Скорей ввинчивайся, потом пойдет легче, проще, а не пойдет – есть шнапс, все равно не пойдет – есть «вдова»! Или как немцы ее называют – «витвэ».
Сделали дело и бежим дальше, как гончаки! Куда хозяин направил. А может, ты в партизаны бежишь? Давай жми, расскажешь им, как вешали их разведчика и как тебе жалко было, что у него заплывшие от побоев, запухшие глаза, и он не мог тебя разглядеть. А ты – подбодрить, помахать ему ручкой.

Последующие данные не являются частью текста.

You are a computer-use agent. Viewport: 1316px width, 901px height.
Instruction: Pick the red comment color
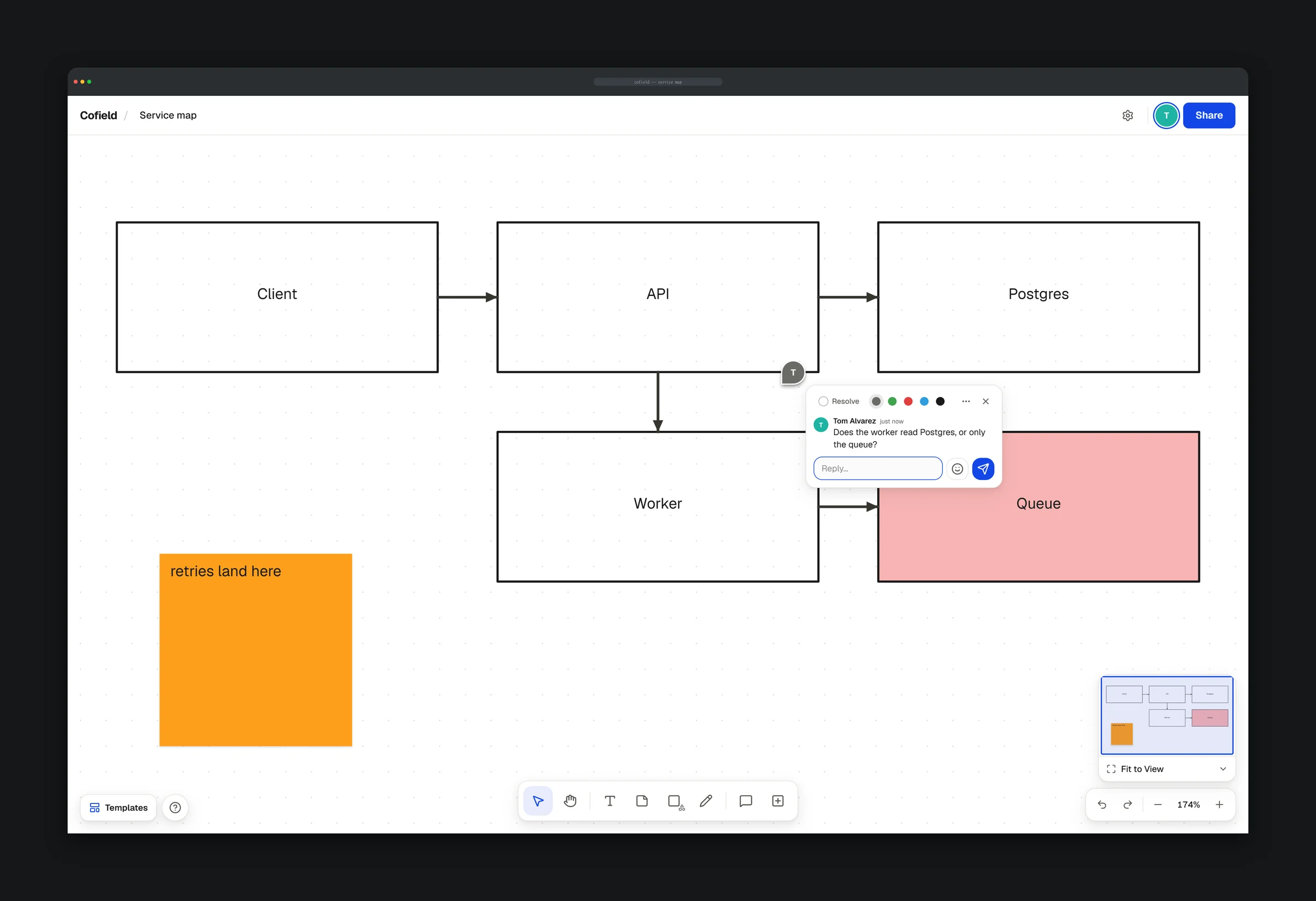(907, 401)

А ведь что получилось, получается? Всякий теперь имеет право сказать, что Белый очень старался, когда ловили партизана. За так второй серебряный квадратик обершарфюрера и «русскую роту» в придачу не дают. А Циммерманна и отпуском наградили. И Сиротку повысили – в холуи к Барчке. В одной с ними компании! Зато Суров и на этот раз в сторонке.
Чистенький остался.
Ну, и далеко ты забежишь, все такой вот чистенький?..

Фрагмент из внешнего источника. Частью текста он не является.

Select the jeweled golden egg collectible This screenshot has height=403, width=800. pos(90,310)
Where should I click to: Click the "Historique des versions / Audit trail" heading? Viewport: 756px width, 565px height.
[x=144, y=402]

Взвод Белого подходил к зеленому, в садах поселку, который всполз на пригорок. По голосам, перекликающимся во дворах, на огородах («Пэтро, мэду хочешь?..», «Привяжи, привяжи пчолок, а то, гадовки, покусают!»), понял, что здесь мельниченковцы работают. Машины вдоль пустой улицы выстроились, шоферня, наверное, по погребам шарит, орудует, а сама рота слышна где-то за горкой. Гудит за селом, как во время молотьбы, когда в поле перемещаются деревенский гул, голоса, крики. А коров, скот уже угнали. Не знаешь, как ступить, чтобы не влезть в свежее дерьмо, не наступить, не поскользнуться. Заохали, заприплясывали «майстэры» – немцы, ищут щепочку, дергают, ломают ветки вишен, чтобы соскрести с сапог лишнее. Другие, кто попроще, просто стряхивают, дергая ногой.
– А ну, подтянись! Что задергались, как кот на дожде? Чистюли!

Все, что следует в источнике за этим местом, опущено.